Persons wishing to offer additional comments concerning the negotiations may send their views to:
Department of Finance
17th Floor, East Tower
140 O’Connor Street
Ottawa, Canada
K1A 0G5For further information contact:
Kevin Shoom
Business Income Tax Division
613-992-2980
I strongly suggest that the Isaac Brock Society make a formal submission. I am happy to volunteer my contribution to this – and I hope others will too. I note the following comment on this topic by Jim Jatras.
Canada seeks public input into #FATCA negotiations with Form Nation fin.gc.ca/treaties-conve…
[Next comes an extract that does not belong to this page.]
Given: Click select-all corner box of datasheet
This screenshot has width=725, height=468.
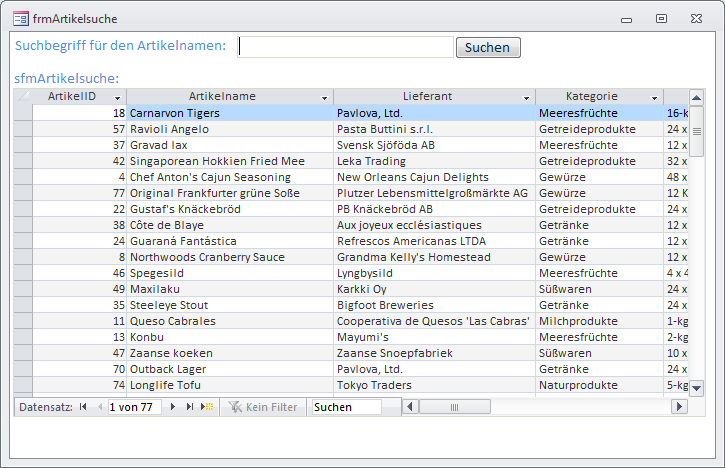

— U.S. Citizen Abroad (@USCitizenAbroad) November 8, 2012
Thought I’d pass on for your consideration in your own submissions to Mr. Schoom, the following point that I sent to the PM, Flaherty, and my MP. I think there’s a chance my MP (Paul Dewar, NDP) will sympathize with this; I’m under no delusions about Harper and Flaherty agreeing with me, because as we all know the current Tory party is all about socialism for the 1% and free enterprise for everyone else. My point is, by entering into an IGA to protect Canadian banks from the 30% extortion by IRS of those banks’ US assets, the government is basically intervening in a business decision gone very wrong to bail out bankers who arguably had no business expanding into another country anyway. I don’t recall any banks asking their depositors if it was OK to start parking some of their money into establishing US branches; maybe they asked their stockholders that, maybe they didn’t. Anyway, silly me, I always thought that free enterprise meant government not bailing out businesses. The bank bailouts and repeated Harperite interventions in labour disputes, always on behalf of management, banning strikes before they even started and thereby interfering in the operation of what is supposed to be a free labour market, has disabused me of any notion that our current government even begins to understand the meanings of “free market” and “conservative.”
Here’s what I said, maybe the wording could be improved upon, but I think the point needs to be made.
“I understand there may be penalties against Canadian banks operating in the US if such an agreement isn’t reached. Frankly, that’s the banks’ problem, not Canada’s. They chose to risk investment in the US economy. While US actions against them would be outrageous, it would be even more outrageous if Canadian citizens’ privacy rights and Canada’s sovereignty over its own banking and privacy legislation, and up to a million Canadian citizens, were thrown under the bus in order to protect the banks.”
Help!
I’m having trouble with an argument I’m trying to flesh out for a letter to send re: FATCA as a threat and illegal re Canada’s Charter and other laws – am having trouble finding the bits we’ve already posted elsewhere on IBS. We could also cc to the Canadian Civil Liberties Union, and the Council of Canadians, and any other org.s that have a specific interest in that area (or among others).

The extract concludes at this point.